Guess I'll have to cut back on the doughnuts, only have maybe a half dozen or so for breakfast. I'm beginning to look exactly like that little ,fat, humpty dumpty looking man in red, with the Gilligan hat, in the photo on the end, shooting the practice bales,


----------



## EROS (Feb 15, 2004)

Lots of room at the practice bags under the shade. Show us a picture on Friday or Saturday bet it won't look the way it looks now.


----------



## carlosii (Feb 25, 2007)

Dr.Dorite said:


> Guess I'll have to cut back on the doughnuts, only have maybe a half dozen or so for breakfast. I'm beginning to look exactly like that little ,fat, humpty dumpty looking man in red, with the Gilligan hat, in the photo on the end, shooting the practice bales,


God forbid that you should ever wind up looking like that!!


----------



## elkhunter (Jun 7, 2002)

C & C - Wait till you see me at the Classic - I've gained 20# since we last seen - look like a donut ??? - Try look like a "truck innertube" !!!


----------



## Babyk (Jul 5, 2011)

Man that new shooting station looks sharp for sure....I got 2 say ASA Metropolis is by far one of my most favorite shoots by far!!!! Really like how tge ranges are set up and how they offer the city shoot!!! Texas ASA for me is a close 2nd as they also offer a heck of a week of shooting!!!!

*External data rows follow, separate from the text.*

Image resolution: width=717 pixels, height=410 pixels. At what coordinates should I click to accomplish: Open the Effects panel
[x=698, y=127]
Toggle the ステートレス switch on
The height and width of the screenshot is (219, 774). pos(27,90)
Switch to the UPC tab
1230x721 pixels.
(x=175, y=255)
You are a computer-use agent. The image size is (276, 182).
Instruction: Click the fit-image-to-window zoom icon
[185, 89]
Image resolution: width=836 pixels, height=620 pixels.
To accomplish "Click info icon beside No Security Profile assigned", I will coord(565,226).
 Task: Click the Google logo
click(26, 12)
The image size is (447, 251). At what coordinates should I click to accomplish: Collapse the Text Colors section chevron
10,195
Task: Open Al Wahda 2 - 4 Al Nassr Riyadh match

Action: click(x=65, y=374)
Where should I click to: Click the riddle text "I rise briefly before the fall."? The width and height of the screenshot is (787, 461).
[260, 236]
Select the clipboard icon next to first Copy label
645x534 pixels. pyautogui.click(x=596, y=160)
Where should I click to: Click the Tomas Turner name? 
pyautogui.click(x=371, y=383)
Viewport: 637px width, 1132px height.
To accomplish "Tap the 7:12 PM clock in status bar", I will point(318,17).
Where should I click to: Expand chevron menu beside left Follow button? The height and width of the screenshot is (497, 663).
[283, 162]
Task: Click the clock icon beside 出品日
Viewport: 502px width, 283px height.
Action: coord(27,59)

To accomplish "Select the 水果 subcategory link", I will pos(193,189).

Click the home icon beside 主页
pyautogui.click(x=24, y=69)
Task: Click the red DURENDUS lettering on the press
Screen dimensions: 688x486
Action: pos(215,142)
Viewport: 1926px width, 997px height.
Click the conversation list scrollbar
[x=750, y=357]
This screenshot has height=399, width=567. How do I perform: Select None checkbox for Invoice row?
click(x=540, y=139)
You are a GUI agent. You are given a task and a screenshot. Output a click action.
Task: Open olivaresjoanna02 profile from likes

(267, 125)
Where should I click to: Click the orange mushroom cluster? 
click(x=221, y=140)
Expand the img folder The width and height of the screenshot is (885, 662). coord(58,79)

See you guys down there!!!! Going down to enjoy fellowship and shooting and sit in my $188 recently fixed central air unit at my hunting cabin haha..seems like its always something


----------



## carlosii (Feb 25, 2007)

elkhunter said:


> C & C - Wait till you see me at the Classic - I've gained 20# since we last seen - look like a donut ??? - Try look like a "truck innertube" !!!


i wish you hadn't put that image in my head. :doh:


----------



## josechno (Sep 20, 2007)

cant' wait to get there Metropolis will be my first ASA and the wife wants to go who knows maybe I can talk her into shooting and she be ready for 2014


----------



## ABTABB (Apr 4, 2007)

Rained for about 10 targets this morning, just enough to settle the dust.. Forecast looks good for the rest of the week.!


----------



## eyeswideopen (May 10, 2011)

How much rain was there tonight? Will boots be the footwear of choice for Thursday morning shooters?


----------



## Garceau (Sep 3, 2010)

Tonz of rain and still dry

Sent from my Motorola Electrify using Tapatalk 2


----------



## wpk (Jan 31, 2009)

Hot hot o and hot


----------



## Babyk (Jul 5, 2011)

So a lot of rain


----------



## Luv2shoot3D (Feb 4, 2013)

No rain so far as of 9:14pm


----------



## eyeswideopen (May 10, 2011)

Great conditions to shoot today once the sun dried things out a bit. Started @ 11 am, nice breeze, not too humid, no one in front of us, no one behind us. Weatherman predicts better conditions for Friday and Saturday.


----------



## Garceau (Sep 3, 2010)

Luv2shoot3D said:


> No rain so far as of 9:14pm


It poured last night

Sent from my Motorola Electrify using Tapatalk 2


----------



## Luv2shoot3D (Feb 4, 2013)

But not today 6/27/13


----------



## Padgett (Feb 5, 2010)

The courses for open a and pro shooters have been tough and awesome practice for the weekend. I am so glad we showed up on Tuesday and shot each day, our ability to walk around the course comfortably and make competitive shots has really improved.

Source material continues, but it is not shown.